_Extracted data entries_:
⁂

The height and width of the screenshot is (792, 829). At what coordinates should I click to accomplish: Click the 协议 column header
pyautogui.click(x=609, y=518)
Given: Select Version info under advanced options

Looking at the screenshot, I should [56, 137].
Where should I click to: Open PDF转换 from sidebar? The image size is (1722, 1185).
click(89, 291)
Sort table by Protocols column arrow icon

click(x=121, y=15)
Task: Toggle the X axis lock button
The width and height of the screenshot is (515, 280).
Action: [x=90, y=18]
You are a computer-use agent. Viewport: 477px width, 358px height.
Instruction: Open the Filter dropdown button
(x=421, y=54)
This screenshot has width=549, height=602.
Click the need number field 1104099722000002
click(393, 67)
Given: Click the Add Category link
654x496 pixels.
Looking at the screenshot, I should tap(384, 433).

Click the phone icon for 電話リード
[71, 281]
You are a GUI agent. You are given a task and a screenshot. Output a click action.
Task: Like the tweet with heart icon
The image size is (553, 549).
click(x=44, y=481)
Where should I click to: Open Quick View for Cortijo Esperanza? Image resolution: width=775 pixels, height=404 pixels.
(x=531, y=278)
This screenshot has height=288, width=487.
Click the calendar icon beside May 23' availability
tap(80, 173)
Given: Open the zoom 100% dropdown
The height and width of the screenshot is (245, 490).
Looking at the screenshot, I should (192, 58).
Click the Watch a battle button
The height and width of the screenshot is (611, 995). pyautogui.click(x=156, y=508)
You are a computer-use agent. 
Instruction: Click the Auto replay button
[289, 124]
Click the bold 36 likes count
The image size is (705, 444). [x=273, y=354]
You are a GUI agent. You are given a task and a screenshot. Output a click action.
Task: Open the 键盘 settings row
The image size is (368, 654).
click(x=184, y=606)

⁂

_Given task_: Write out the material as a numbered list, from the start through the line containing "click(x=121, y=15)", with both ends included and blank lines omitted.

_Result for this exercise_:
1. The height and width of the screenshot is (792, 829). At what coordinates should I click to accomplish: Click the 协议 column header
2. pyautogui.click(x=609, y=518)
3. Given: Select Version info under advanced options
4. Looking at the screenshot, I should [56, 137].
5. Where should I click to: Open PDF转换 from sidebar? The image size is (1722, 1185).
6. click(89, 291)
7. Sort table by Protocols column arrow icon
8. click(x=121, y=15)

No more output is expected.